The other data set is that America's standing in Pakistan has plummeted over the last several years. Would it be time for us to consider to redirect or restructure our aid to Pakistan?

KHAN: The aid package, which is there, the aid package, that is divided 50-50 percent -- 50 percent on the military side and 50 percent for the economic and socioeconomic programs. That was a five-year program, and that is going to come to an end, I think, in 2008 unless we are able to renegotiate and continue it. So in that sense, I think that 90 percent figure, because this is well-known thing.

The other thing are some of the things in terms of logistics, et cetera, for which there are charges. That is a separate -- that is not aid. That is not assistance. That is a very different thing. That may be going to army, because that may be providing some logistic support for various things. So that is quite different, and that is under the Operation Enduring Freedom. That is not assistance.

So we have this assistance program which, as I said, about $350 million for the MFM and the almost $350 million for socioeconomic programs, especially for education, primary education, health care.

We would like that there should be targeted assistance. But on the military side also we have needs, because we feel that a strong Pakistan is important for peace in the region. So we cannot also allow that our capabilities on the defense side are degraded.

It's not just that we will be banking on our unconventional deterrence. The conventional deterrence, also conventional level, has to be kept at a level that is viable and that is credible. So that is why we need some assistance and we also (make sure we ?) acquire equipment to modernize our air force or our navy or our army.

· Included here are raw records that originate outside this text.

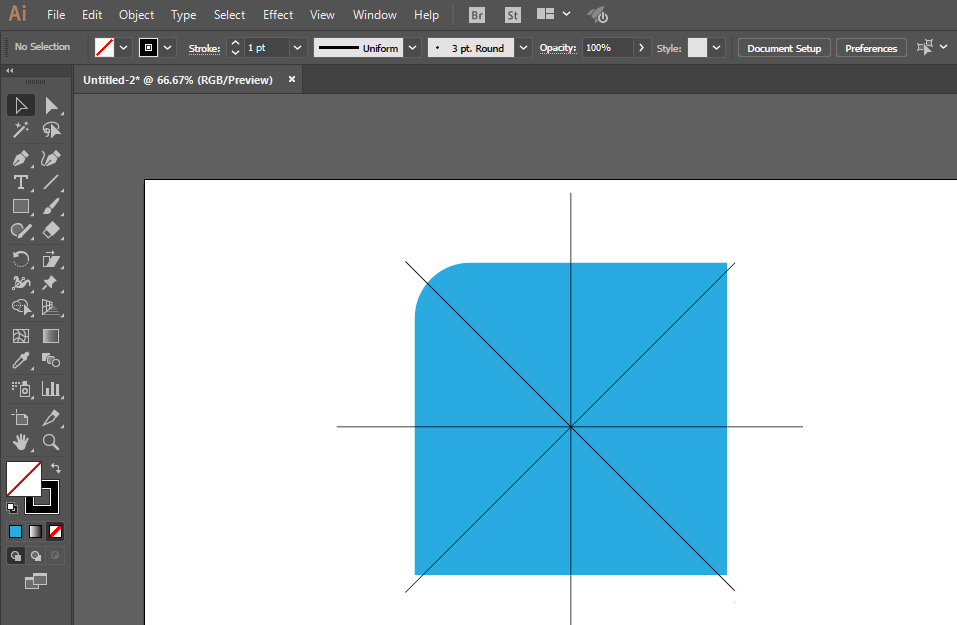Select the Type tool
This screenshot has height=625, width=957.
[20, 182]
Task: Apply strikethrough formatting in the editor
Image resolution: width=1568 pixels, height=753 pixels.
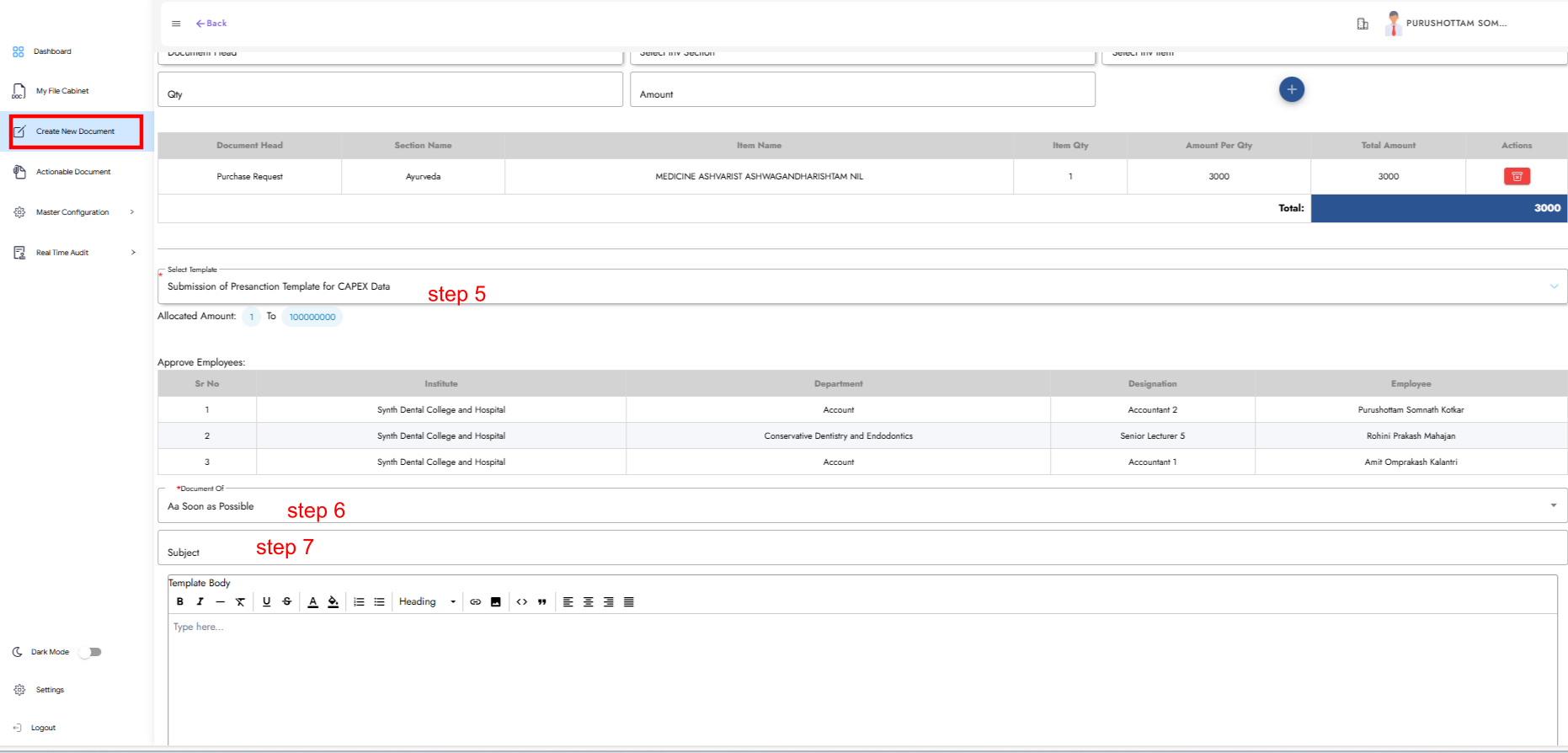Action: [x=287, y=601]

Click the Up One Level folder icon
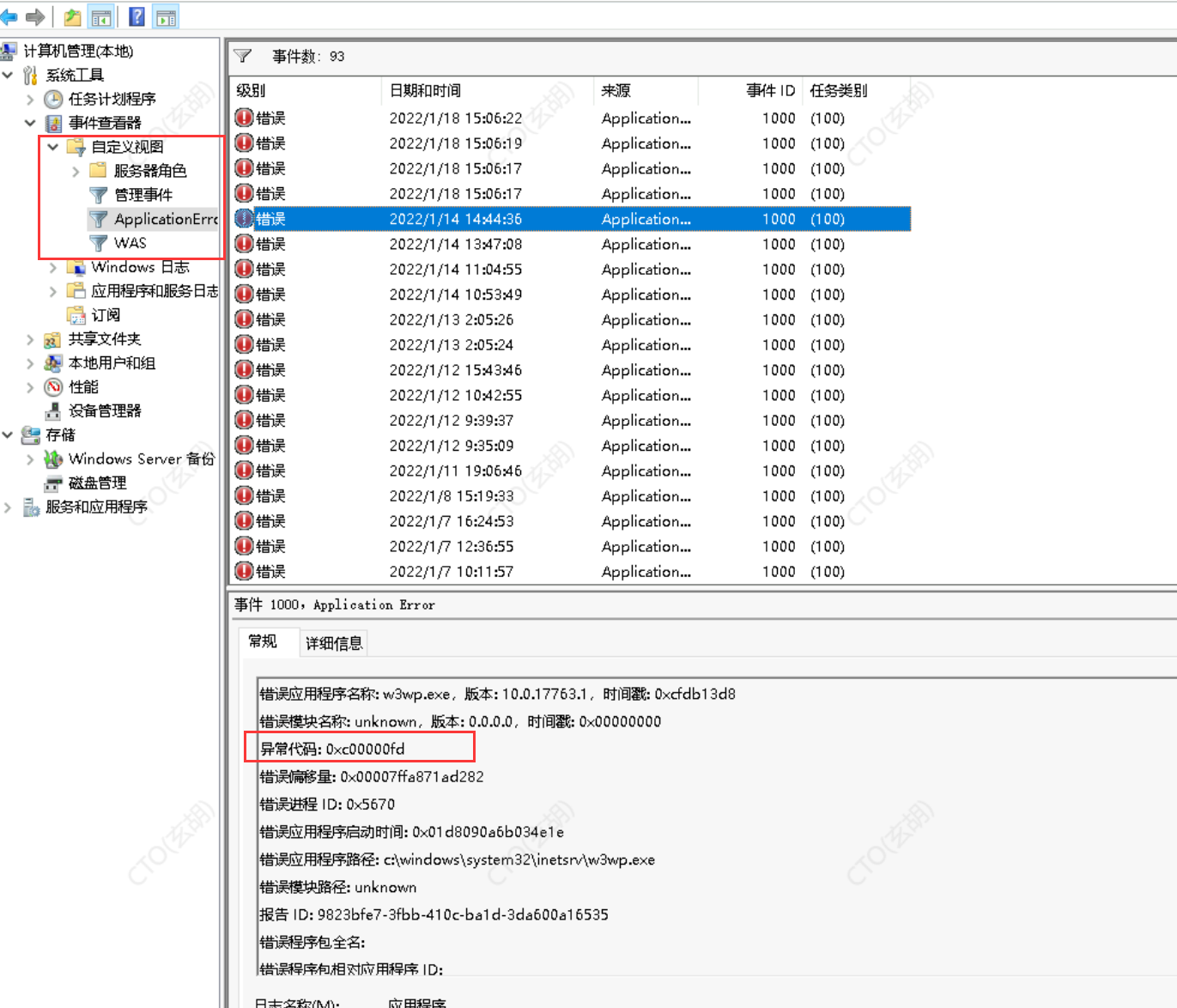(73, 16)
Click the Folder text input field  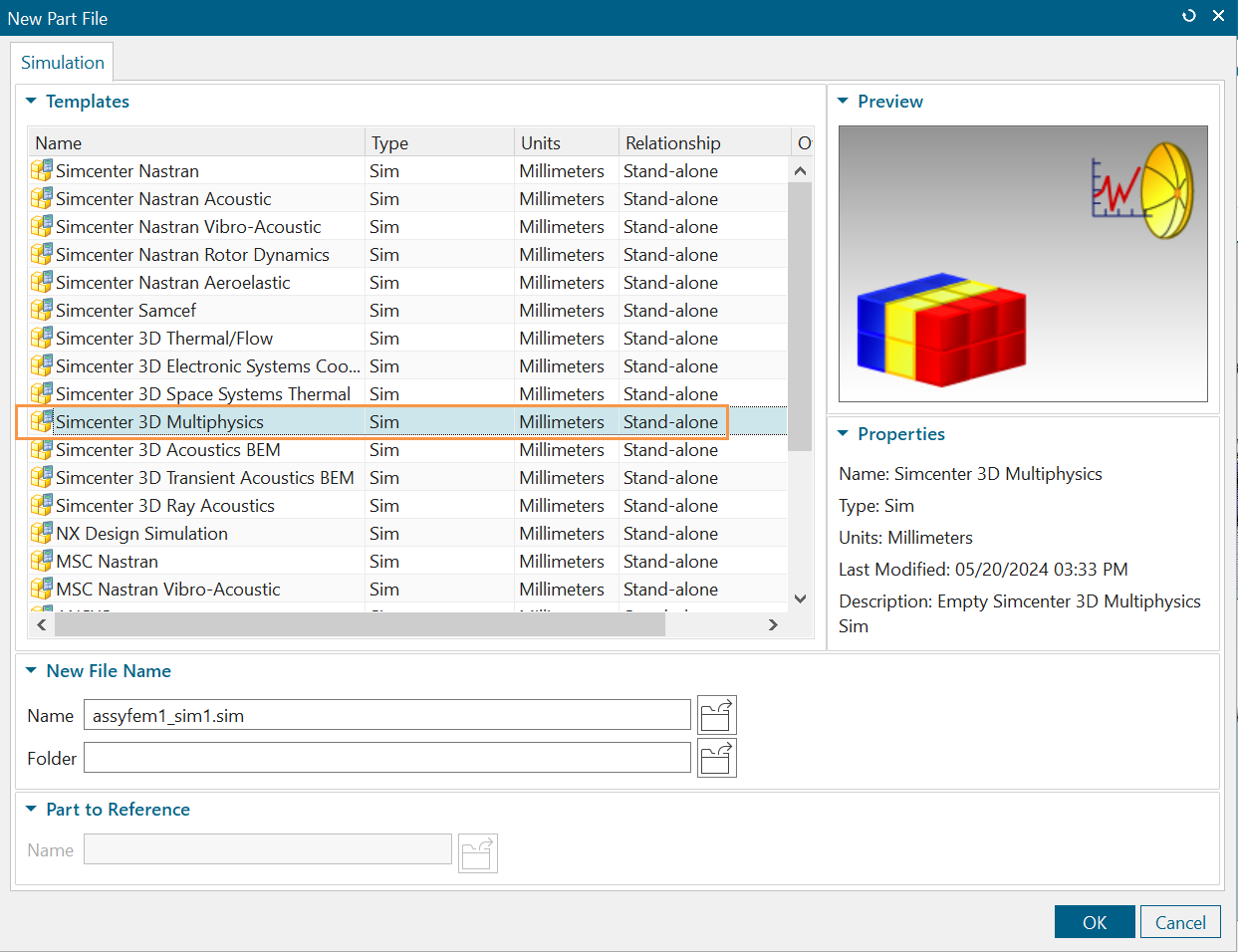(x=386, y=758)
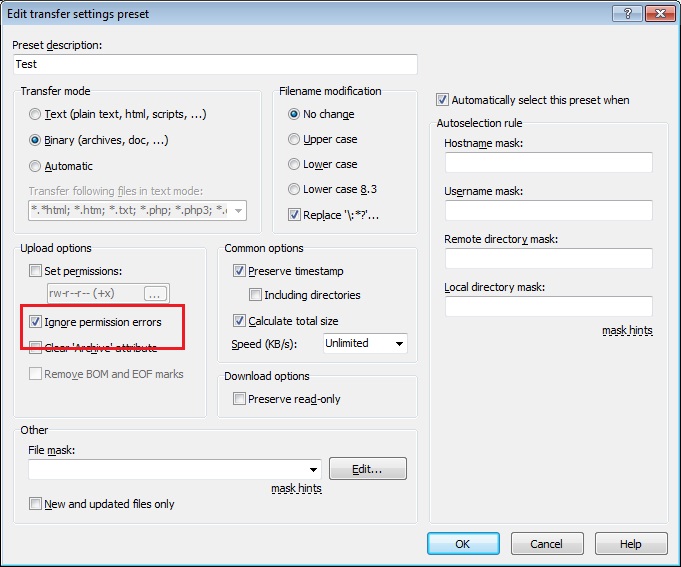
Task: Click the Preset description text field
Action: click(214, 64)
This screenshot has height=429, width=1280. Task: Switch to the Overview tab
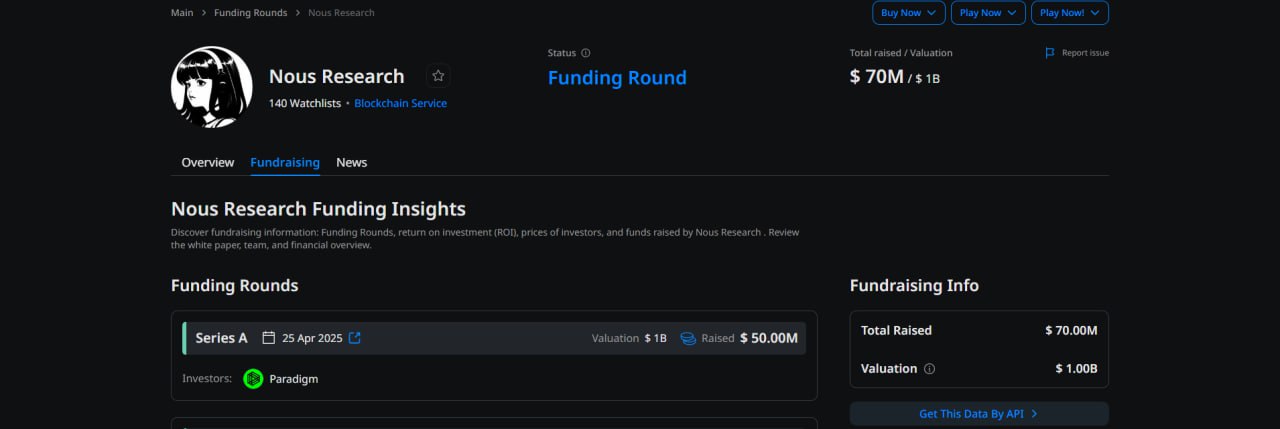coord(208,162)
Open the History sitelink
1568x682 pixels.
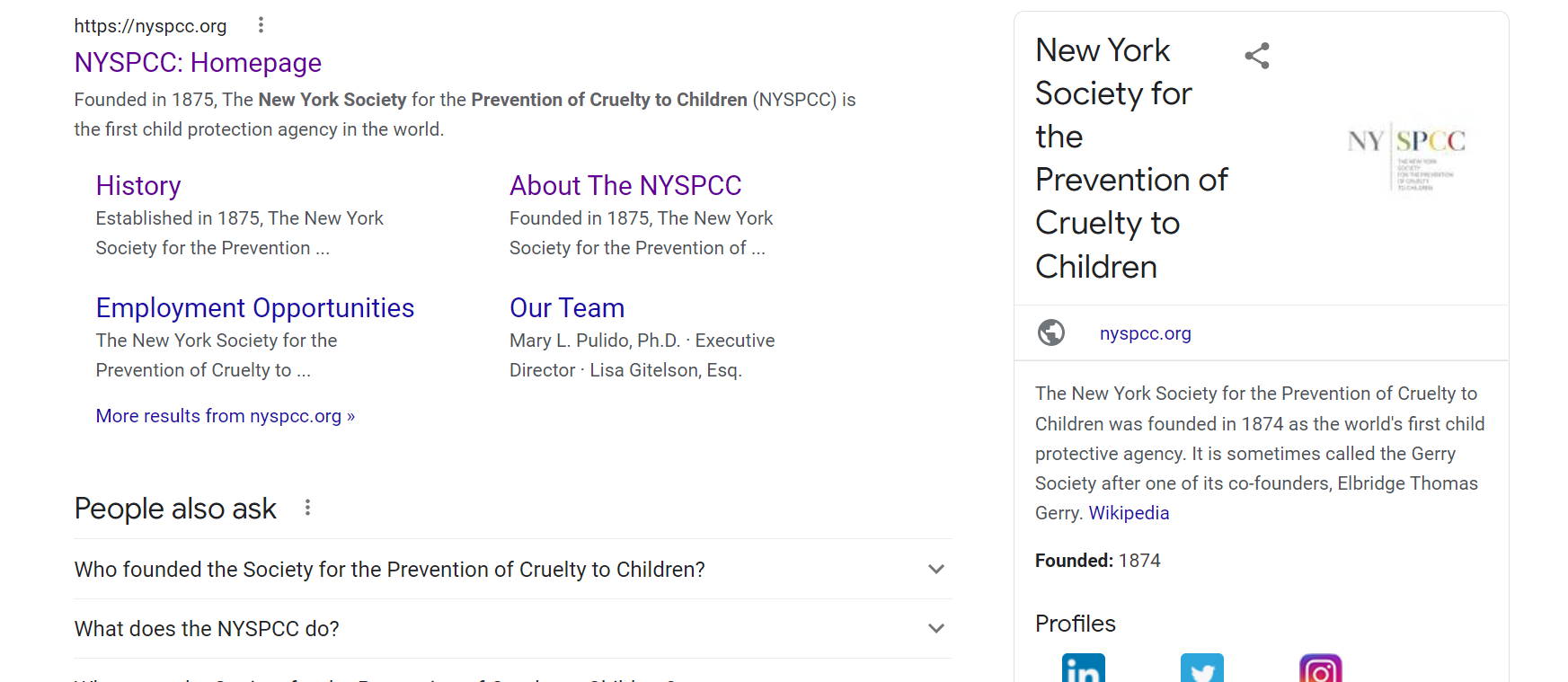(138, 185)
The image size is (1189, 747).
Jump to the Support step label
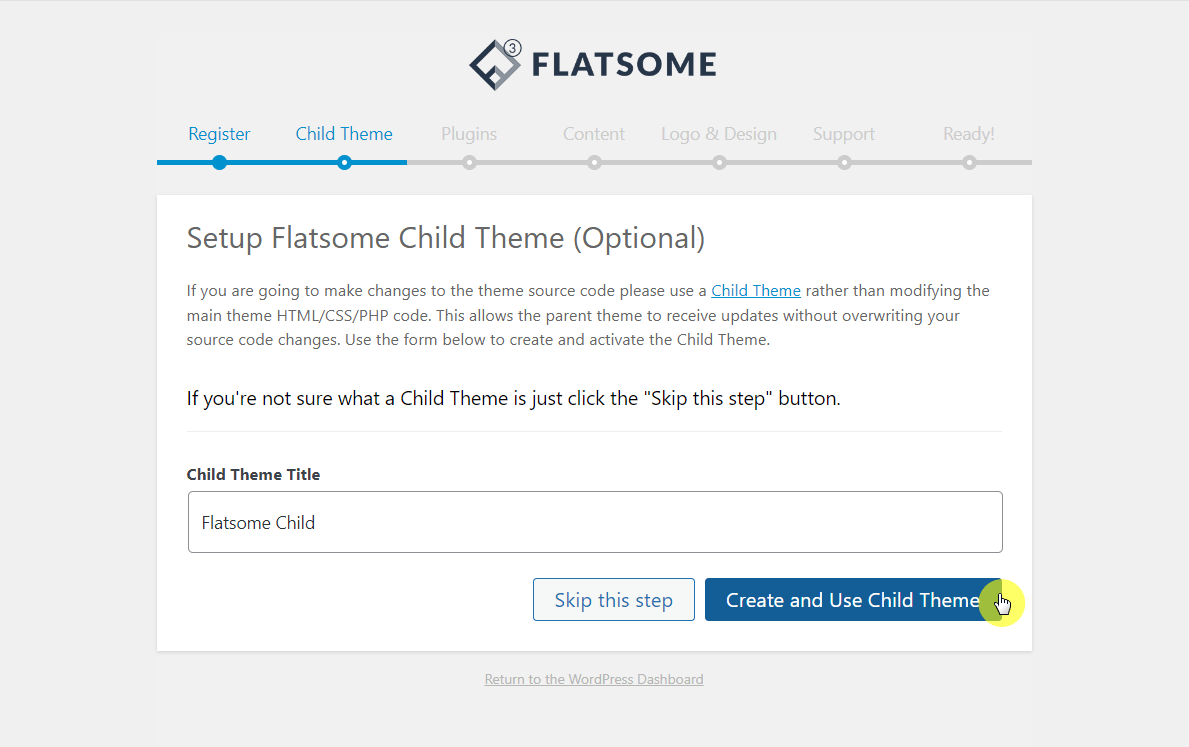(844, 134)
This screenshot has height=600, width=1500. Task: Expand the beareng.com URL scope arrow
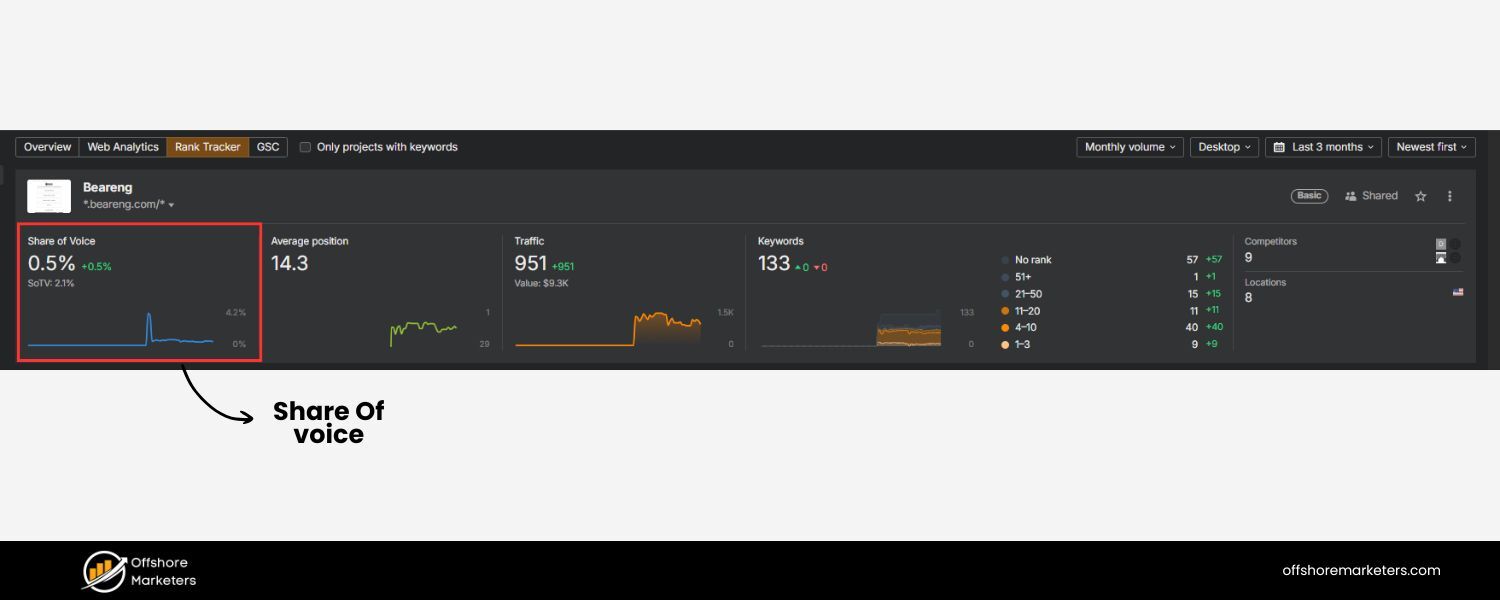click(x=171, y=205)

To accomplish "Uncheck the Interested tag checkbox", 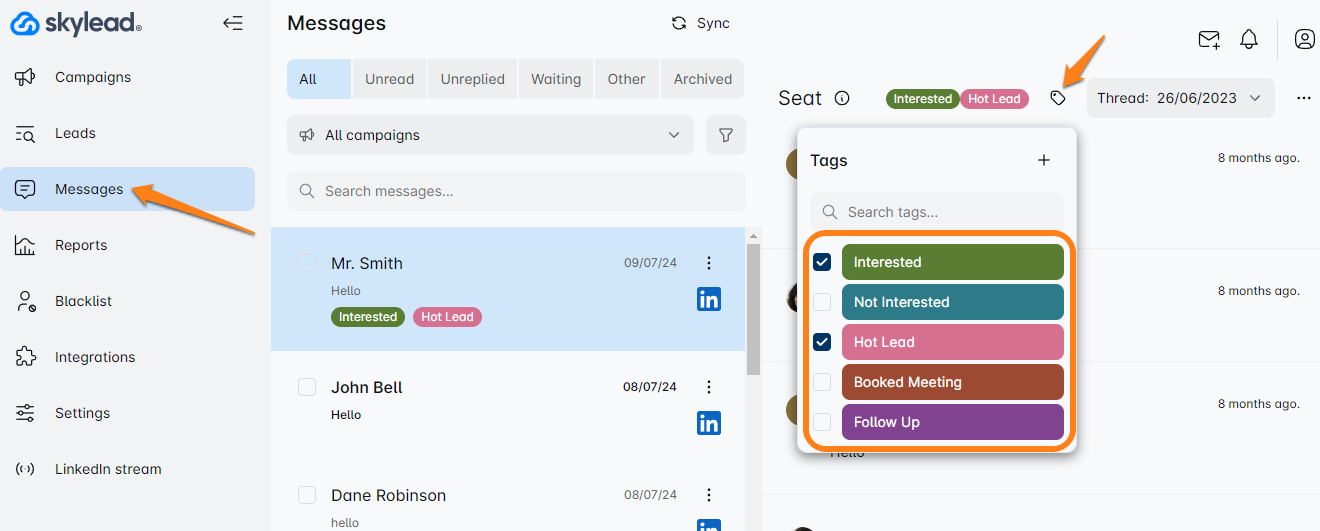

There is a legitimate need.

But more than that, more than everything else, what we need is access in trade. We need access to your markets. ROZs, which has been going on now for almost two and a half years; now sometimes you see there is this thing that you cannot have textiles. If some items, some tariff lines of textiles are added, as I mentioned in my preliminary remarks, that is not going to be disruptive to the American market. It will not disrupt your economy. It will help there.

Similarly, if we have some trade access, if we have investments, that is the name of the game. That will help us counter all these negative phenomena and negative forces which may be growing or which we are now countering. We will counter because we are determined, but that time will be much longer if there is economic-socioeconomic transformation, growth, economic growth. Time will -- (inaudible).

So that is the area where basically we need help. We need investment from the world. But some of your travel advisories, for example, are such that people don't want to travel to Pakistan. But Pakistan is not North Waziristan and South Waziristan. There are many areas there is investment which is taking place from many countries. From the Gulf we are getting. From Southeast Asia we are getting.

But if there is some relaxation and some investment that we will do, that will be very helpful for Pakistan. But it will also be helpful for this larger challenge that everybody seems to be facing, which is the challenge of modern times, the post-Cold War challenge, in the shape of what we call terror and extremism.